Summary composed by Jim Waterman - BASIN

Intersex and other forms of reproductive disruption in feral white sucker (Catostomus commersoni) downstream of wastewater treatment plant effluent in Boulder, Colorado

The following page is a summary of research conducted by University Colorado Department of Integrative Physiology research personnel:

Alan M. Vajda, Elena M. Lopez, Tammy A. Maldonado, John D. Woodling, and David O. Norris. Department of Integrative Physiology, University of Colorado, Boulder

This summary was composed by Jim Waterman of the BASIN project with the generous cooperation of the above researchers. Please contact BASIN with any comments or corrections.

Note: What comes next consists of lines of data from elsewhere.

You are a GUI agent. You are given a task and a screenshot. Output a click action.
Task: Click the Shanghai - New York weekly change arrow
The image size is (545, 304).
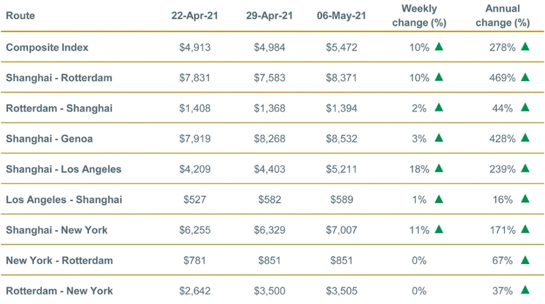click(x=439, y=229)
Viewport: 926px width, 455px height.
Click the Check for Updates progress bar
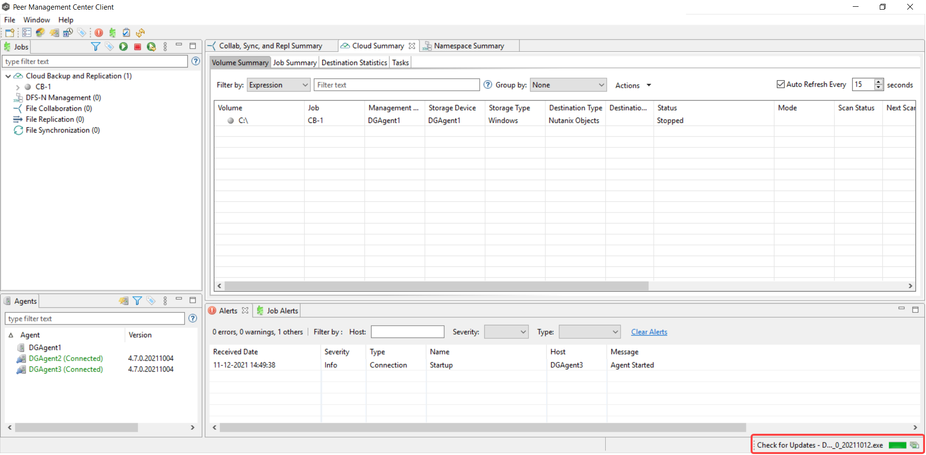coord(897,445)
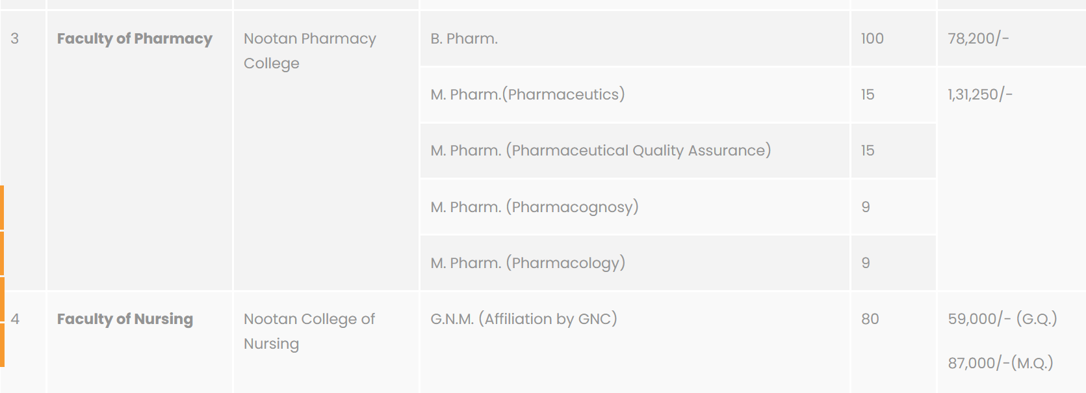Screen dimensions: 1086x393
Task: Click intake value 15 for Pharmaceutics
Action: pyautogui.click(x=867, y=95)
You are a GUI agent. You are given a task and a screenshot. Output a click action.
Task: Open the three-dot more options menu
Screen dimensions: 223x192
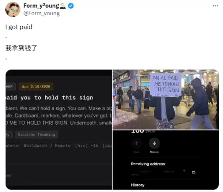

Feral white suckers (Catostomus commersoni) were collected on Boulder Creek downstream from wastewater treatment plant (WWTP) effluent and from reference sites. This effluent is known to contain endocrine-active compounds including alkylphenols, bisphenol A, and reproductive steroids. Gonadal intersex and other forms of reproductive disruption were found in white suckers collected downstream of WWTP effluent but not at reference sites. The male to female ratio was skewed toward females at the downstream site.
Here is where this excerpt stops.